After reading the entries below, report how many lines have the string "Wedding" in them, giving the number alone.

Provided data: Begin

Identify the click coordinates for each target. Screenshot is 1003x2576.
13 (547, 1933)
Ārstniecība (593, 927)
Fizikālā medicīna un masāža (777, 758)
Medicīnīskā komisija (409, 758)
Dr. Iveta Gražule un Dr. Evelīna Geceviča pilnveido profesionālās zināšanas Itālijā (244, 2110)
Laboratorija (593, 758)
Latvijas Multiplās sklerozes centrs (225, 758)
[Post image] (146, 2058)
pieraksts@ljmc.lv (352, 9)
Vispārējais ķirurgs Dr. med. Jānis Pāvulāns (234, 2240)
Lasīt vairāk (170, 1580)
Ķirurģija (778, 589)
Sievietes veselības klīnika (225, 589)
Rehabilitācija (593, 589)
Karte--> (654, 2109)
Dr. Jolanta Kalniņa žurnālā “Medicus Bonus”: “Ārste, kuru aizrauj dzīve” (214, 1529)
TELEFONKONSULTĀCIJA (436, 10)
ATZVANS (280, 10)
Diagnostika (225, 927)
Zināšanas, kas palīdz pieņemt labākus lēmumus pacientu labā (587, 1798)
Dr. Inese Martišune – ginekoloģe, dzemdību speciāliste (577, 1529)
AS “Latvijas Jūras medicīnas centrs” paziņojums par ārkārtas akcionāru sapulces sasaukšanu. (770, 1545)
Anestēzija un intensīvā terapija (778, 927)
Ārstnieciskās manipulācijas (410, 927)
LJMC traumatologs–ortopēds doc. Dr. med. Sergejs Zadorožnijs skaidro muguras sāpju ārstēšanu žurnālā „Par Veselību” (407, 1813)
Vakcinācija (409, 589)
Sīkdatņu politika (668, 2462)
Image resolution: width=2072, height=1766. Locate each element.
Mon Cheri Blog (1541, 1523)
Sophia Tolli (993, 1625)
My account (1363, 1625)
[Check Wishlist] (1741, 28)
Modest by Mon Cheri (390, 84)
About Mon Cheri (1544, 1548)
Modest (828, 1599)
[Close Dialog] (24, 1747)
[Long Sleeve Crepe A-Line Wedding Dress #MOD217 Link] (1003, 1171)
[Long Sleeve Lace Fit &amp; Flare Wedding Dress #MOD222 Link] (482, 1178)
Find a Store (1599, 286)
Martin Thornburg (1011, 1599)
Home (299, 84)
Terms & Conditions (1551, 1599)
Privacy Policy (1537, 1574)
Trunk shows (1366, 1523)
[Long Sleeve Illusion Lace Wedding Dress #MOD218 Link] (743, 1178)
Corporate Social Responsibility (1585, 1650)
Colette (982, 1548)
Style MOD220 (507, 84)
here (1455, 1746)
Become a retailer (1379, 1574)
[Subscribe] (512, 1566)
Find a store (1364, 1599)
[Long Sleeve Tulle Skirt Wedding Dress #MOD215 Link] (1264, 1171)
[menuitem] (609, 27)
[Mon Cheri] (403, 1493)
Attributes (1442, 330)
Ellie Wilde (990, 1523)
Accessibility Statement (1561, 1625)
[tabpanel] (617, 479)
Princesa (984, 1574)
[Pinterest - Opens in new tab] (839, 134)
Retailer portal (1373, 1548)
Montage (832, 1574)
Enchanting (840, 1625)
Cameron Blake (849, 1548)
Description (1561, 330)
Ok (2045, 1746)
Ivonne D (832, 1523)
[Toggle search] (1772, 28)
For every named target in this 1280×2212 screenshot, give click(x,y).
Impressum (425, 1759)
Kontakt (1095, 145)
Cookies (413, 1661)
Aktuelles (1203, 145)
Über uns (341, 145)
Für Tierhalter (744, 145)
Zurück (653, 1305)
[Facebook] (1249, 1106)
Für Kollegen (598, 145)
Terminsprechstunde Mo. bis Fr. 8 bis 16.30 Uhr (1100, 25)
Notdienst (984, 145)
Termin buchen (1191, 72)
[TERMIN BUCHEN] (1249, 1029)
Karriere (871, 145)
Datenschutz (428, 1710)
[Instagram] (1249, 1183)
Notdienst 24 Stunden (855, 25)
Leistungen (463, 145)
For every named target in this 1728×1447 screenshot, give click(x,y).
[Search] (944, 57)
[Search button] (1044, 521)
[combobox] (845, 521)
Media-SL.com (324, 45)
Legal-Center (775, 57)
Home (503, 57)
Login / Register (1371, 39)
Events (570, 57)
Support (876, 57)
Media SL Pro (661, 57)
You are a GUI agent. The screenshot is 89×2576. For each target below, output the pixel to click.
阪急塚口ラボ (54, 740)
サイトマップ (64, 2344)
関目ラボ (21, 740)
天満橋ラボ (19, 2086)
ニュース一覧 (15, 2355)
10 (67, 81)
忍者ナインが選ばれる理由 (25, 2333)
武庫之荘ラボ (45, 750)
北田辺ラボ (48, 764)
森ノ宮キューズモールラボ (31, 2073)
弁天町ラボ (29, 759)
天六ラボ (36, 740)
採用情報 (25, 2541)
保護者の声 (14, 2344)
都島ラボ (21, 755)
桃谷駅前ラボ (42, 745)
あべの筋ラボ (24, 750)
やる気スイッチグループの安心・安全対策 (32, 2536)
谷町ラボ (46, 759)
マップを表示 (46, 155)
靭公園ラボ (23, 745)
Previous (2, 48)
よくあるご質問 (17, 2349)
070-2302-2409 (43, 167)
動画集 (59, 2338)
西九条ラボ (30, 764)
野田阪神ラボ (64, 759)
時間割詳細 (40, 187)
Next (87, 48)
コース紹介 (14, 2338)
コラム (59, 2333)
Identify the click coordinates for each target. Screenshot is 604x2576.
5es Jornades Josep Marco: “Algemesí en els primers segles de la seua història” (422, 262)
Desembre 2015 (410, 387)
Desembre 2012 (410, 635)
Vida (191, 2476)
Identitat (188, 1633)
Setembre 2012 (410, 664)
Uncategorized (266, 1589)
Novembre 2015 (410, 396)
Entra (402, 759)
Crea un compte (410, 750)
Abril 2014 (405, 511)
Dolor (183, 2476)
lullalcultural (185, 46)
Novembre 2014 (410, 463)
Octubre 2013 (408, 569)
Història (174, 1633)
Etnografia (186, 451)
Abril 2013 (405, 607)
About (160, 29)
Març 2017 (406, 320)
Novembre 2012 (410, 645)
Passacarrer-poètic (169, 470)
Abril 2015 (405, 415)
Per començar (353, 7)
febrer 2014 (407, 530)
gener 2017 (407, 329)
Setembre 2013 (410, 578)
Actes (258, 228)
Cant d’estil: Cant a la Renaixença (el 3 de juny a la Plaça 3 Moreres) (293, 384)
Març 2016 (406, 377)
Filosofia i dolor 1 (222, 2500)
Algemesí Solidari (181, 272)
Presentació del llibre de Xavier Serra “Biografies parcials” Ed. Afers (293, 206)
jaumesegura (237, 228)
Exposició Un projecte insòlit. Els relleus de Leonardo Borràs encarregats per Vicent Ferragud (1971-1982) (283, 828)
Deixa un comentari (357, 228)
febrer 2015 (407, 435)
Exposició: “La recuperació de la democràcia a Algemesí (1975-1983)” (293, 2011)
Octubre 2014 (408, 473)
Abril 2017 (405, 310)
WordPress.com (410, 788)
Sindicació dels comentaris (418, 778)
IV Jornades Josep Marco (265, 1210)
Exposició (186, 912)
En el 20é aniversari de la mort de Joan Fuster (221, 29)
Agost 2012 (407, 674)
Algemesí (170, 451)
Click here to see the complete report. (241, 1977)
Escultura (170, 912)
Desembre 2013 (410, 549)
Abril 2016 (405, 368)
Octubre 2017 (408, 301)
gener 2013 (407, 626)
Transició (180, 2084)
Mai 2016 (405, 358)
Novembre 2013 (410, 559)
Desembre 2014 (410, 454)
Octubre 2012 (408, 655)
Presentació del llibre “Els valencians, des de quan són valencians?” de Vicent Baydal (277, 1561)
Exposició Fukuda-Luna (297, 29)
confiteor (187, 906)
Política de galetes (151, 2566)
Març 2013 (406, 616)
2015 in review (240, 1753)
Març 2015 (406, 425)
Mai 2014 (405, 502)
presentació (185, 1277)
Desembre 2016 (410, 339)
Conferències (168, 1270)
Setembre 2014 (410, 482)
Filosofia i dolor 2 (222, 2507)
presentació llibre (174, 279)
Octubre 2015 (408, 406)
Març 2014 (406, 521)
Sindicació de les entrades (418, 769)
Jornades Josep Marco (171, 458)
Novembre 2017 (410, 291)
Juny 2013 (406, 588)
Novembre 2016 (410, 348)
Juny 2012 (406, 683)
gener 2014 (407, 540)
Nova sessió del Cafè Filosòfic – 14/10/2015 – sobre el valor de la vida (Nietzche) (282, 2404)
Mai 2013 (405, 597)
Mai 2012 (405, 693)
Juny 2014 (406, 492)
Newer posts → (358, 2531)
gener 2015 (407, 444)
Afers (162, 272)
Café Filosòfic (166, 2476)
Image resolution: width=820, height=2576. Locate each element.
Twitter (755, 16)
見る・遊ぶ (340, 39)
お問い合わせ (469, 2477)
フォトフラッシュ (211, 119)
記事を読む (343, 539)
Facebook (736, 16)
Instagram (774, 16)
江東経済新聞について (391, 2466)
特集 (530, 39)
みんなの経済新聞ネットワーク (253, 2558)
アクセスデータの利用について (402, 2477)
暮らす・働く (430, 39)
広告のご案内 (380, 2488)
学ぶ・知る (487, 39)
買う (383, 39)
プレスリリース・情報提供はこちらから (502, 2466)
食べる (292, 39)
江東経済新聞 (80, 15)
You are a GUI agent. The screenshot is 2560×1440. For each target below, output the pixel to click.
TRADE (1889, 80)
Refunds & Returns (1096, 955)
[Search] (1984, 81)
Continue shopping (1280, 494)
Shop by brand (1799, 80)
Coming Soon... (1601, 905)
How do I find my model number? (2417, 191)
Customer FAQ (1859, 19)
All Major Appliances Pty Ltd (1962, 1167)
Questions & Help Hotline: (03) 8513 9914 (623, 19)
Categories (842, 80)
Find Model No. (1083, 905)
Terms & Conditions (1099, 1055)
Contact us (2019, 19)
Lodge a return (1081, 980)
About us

Provided data: End

● **Solution to this exercise**:
4